Premier Kathleen Wynne was in Ottawa today to announce intended legislation that, if passed, would give municipalities more tools to improve safety in community safety zones and school zones.
These measures would include:
- Automated speed enforcement (ASE) technology on municipal roads, which takes pictures of speeders’ licence plates and is already used in many parts of North America and Europe, and for community safety zones and school zones
- The ability to create zones with reduced speed limits to decrease the severity of pedestrian-vehicle collisions in urban areas
- A streamlined process for municipalities to participate in Ontario’s Red Light Camera program without the need for lengthy regulatory approval.
Ontario has heard from municipalities seeking to improve safety in their communities in the wake of collisions involving children, seniors, other pedestrians and cyclists, and is proposing these changes as a result.
Making roads safer for cyclists and pedestrians of all ages by giving municipalities options to enforce traffic laws is part of Ontario’s plan to create jobs, grow our economy and help people in their everyday lives.
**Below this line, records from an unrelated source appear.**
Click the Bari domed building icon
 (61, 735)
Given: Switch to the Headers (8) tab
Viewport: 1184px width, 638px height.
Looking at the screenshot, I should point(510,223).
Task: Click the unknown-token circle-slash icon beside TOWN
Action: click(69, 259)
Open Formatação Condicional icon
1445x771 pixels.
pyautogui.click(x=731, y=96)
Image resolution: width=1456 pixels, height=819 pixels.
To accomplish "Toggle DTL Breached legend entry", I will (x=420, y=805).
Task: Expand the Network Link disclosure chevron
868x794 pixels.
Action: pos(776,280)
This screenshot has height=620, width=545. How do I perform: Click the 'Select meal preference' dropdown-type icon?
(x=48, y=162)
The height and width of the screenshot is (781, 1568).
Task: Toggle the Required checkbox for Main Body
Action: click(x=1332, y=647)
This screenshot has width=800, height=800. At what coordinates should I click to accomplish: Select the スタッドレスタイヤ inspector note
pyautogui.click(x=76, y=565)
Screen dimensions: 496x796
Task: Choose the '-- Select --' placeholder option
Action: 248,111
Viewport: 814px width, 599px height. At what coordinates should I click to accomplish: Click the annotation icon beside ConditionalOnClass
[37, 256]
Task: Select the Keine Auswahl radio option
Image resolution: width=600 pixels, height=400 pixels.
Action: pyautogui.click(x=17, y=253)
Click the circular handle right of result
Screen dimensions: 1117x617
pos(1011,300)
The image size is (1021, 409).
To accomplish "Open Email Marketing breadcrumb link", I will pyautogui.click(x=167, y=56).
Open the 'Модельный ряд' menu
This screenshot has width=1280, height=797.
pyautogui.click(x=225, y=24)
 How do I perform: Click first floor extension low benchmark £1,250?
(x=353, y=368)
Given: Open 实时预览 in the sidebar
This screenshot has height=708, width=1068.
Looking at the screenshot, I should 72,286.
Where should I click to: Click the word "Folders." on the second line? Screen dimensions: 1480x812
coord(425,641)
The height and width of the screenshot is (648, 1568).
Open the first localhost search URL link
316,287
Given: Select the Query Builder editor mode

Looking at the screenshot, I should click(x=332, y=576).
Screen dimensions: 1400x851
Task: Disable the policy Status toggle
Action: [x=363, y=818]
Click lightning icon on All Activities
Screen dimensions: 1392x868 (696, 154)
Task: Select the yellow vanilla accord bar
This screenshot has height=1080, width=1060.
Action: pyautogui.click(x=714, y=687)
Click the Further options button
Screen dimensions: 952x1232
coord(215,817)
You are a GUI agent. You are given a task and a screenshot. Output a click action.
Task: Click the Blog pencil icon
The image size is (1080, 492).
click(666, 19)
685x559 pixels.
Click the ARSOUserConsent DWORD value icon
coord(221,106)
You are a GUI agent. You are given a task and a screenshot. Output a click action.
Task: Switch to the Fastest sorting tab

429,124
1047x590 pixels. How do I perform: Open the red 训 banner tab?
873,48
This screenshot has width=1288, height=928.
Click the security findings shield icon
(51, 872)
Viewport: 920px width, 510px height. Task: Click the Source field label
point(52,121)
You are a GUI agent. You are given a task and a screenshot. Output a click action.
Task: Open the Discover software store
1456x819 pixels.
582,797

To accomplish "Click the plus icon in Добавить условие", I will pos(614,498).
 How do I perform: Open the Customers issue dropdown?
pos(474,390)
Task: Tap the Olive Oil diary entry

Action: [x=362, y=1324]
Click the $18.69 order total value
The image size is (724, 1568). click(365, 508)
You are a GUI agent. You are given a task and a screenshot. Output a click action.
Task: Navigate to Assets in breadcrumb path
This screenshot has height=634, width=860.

” We have seen too many injuries and deaths caused by drivers who speed and endanger people’s lives. Our intent is to give municipalities more tools to help keep people safe on our roads.”
– Kathleen Wynne
Premier of Ontario
” Municipalities and our road safety partners have strongly advocated for tougher measures to stop dangerous drivers and better protect pedestrians. These measures would strengthen road safety in school zones and help municipalities keep their communities safe.”
– Steven Del Duca
Minister of Transportation
- Speed is one of the biggest killers on Ontario’s roads: 14 per cent of all people killed on our roads in 2013 died in collisions where speed was a factor.
- In 2013, approximately three out of every four speed-related collisions occurred on municipal roads.
- Studies show that lowering the speed limit from 50 km/h to 40 km/h in urban areas would reduce the number of deaths by half.